- _TASK OBJECTIVE_
Please write out the entries below, from the line containing "Screen dimensions: 138x136" up to and including the line containing "[x=85, y=71]", without changing a single character.

- _RECORD EXCERPTS_
+-------+

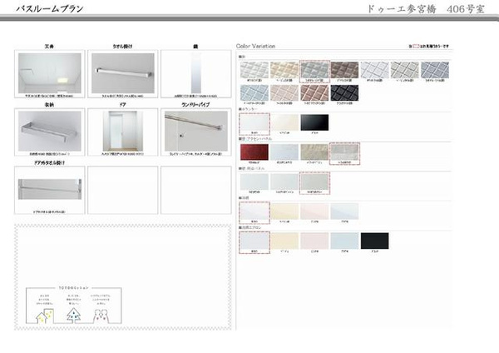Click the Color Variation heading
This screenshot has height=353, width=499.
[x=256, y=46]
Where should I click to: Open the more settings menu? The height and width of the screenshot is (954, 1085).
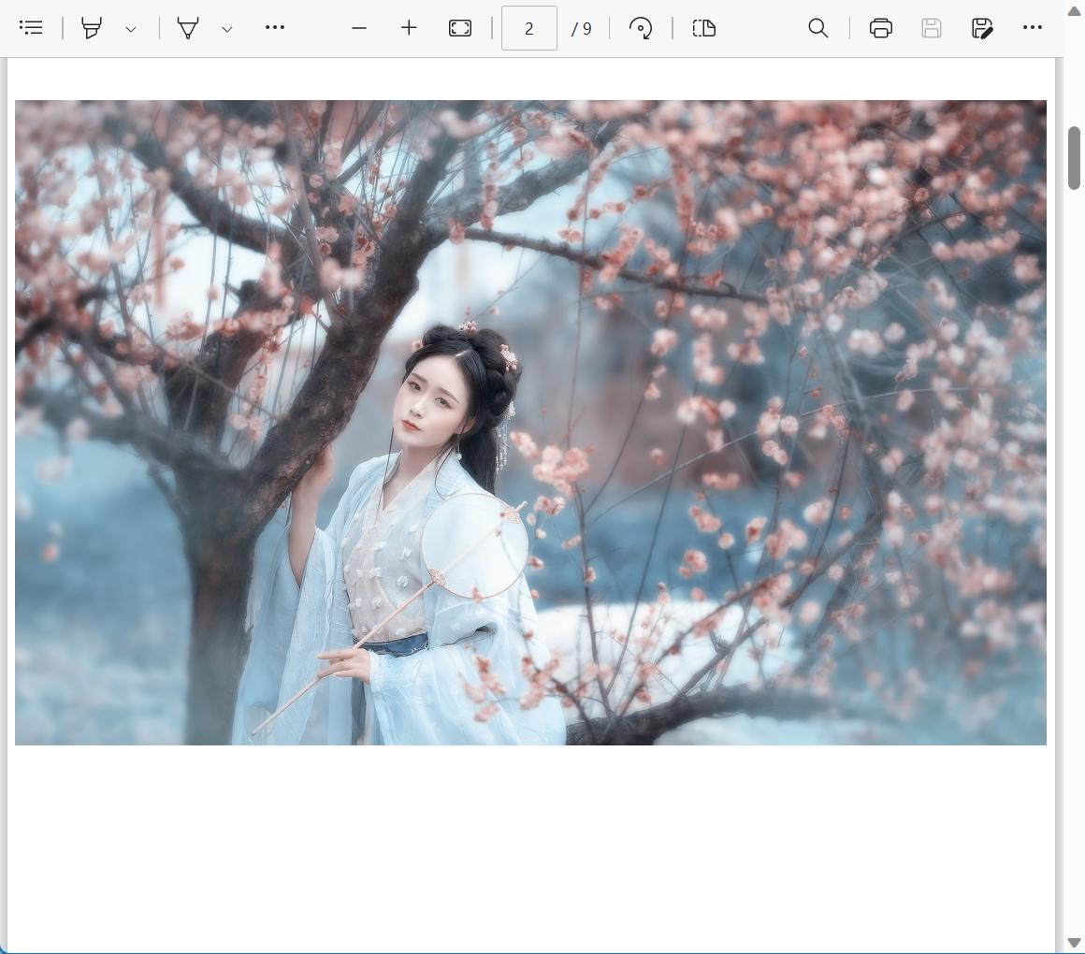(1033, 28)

+-------+

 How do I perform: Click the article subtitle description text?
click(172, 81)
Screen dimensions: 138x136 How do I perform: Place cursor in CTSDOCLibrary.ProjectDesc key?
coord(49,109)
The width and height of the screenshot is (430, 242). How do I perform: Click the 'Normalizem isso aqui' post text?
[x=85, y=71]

+-------+

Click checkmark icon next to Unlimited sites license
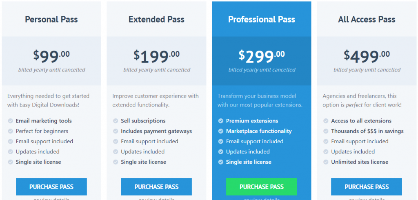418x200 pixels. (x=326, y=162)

+-------+

- _TASK ANSWER_
Screen dimensions: 138x136 How do I perform: Place cursor in CTSDOCLibrary.ProjectDesc key?
coord(49,109)
The width and height of the screenshot is (430, 242). How do I perform: Click the 'Normalizem isso aqui' post text?
[x=85, y=71]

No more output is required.